If Garcia’s candidacy gains momentum with Hispanics, and some say it already has, Suarez runs the risk of being swept aside, despite a commanding 48-37 advantage over Santiago in the first round balloting.
For now, at least, it’s better for Suarez and Berrios not to call attention to their alliance with Emanuel, who has never put too much stock in campaign signs and such anyway. Meanwhile, Garcia and Santiago are running as a team, a strategy Garcia is employing in several other wards where incumbent aldermen are loyal to Emanuel.
It’s not as if those who showed up at the library Wednesday for early voting were waiting for somebody to hand them a piece of campaign literature to help them make up their minds about who to support for mayor.
Many voters just waved off De Hoyos and Villalobos when they offered their wares. And those who voted made clear their real interest in coming out was “Rahm” and “Chuy,” not the aldermanic race.
A young Mexican guy didn’t want to talk at first but then told me he voted for Garcia.

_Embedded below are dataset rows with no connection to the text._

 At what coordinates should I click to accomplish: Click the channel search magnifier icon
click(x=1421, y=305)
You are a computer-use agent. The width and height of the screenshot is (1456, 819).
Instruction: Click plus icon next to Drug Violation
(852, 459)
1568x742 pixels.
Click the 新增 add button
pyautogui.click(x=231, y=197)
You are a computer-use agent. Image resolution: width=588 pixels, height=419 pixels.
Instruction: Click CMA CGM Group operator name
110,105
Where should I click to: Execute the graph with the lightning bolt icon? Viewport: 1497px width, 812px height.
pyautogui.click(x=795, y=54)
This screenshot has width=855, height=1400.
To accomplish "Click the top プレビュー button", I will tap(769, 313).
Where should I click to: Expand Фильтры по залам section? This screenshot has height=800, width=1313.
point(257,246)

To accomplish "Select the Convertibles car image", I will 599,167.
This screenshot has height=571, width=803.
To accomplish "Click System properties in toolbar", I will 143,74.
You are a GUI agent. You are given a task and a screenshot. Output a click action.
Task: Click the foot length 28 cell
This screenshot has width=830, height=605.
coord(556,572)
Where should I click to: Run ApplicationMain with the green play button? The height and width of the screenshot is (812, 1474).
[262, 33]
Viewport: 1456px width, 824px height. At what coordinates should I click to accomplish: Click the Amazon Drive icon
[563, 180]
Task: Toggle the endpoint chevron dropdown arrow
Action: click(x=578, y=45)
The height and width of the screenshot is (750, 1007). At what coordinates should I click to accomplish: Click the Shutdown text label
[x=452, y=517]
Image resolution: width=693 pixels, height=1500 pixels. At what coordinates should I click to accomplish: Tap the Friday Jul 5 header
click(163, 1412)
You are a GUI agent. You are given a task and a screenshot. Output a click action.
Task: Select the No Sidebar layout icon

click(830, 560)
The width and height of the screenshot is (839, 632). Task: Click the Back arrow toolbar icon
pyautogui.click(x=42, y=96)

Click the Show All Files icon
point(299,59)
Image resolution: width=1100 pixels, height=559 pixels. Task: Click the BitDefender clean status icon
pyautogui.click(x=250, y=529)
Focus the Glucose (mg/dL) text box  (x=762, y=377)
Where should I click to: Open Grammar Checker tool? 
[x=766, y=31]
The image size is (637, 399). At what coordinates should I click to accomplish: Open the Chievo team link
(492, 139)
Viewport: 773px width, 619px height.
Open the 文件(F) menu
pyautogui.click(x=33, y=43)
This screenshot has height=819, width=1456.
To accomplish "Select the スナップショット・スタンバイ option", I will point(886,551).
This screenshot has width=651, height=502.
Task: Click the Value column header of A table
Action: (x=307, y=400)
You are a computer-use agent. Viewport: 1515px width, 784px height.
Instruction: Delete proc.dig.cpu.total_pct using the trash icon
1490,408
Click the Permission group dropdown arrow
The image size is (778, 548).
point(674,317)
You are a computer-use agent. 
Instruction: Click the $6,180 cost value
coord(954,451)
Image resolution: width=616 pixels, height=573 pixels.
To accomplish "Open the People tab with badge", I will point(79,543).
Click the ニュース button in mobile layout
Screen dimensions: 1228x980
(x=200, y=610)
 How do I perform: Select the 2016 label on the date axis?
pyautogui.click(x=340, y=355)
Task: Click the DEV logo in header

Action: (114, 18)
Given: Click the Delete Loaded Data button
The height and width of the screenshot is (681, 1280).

“Rahm’s bad news,” he said.
Betsy Mercato, 28, was less reticent.
“Me and my husband are both union, so we’re going with Chuy,” she said.
The two Puerto Rican women I stopped next were for Rahm.
“I think Chuy is just giving too many promises,” one said as the other nodded.
I asked a big Irish guy who used to be a real estate developer who he liked in the mayor’s race.
“I voted for the better candidate–Rahm,” he said, indicating that didn’t mean he liked either candidate.
Office worker Beatrice Caballero, 29, thought it would be self-evident who she supported when she told me: “I’m going to align myself with somebody who reflects who I am.”
When I told her I had already spoken to other Latino women who voted for Rahm, she was surprised.
Caballero said everyone she knew was excited about voting for Chuy, including her Mexican-born mother, Felisa, who she brought to the polls.
“Maybe it’s the circle I run in,” Caballero said. “I hope he wins, and even if he doesn’t, it’s definitely a glimmer of hope.”
Amelia Vega and Ida Mojica run in a different circle. The two Puerto Rican friends said they were there to vote against Chuy.
“Too many empty promises,” Mojica said, proving Rahm’s campaign commercials more powerful than any precinct captain’s palm card.
The 397 ballots cast so far by 31st Ward voters during the runoff early voting period are the 10th fewest in the city.
Of the nine wards with fewer early voters, eight are in Hispanic-majority wards, which wouldn’t seem to bode well for Garcia.
If there’s a Garcia movement in the making, now would be the time for it to show itself.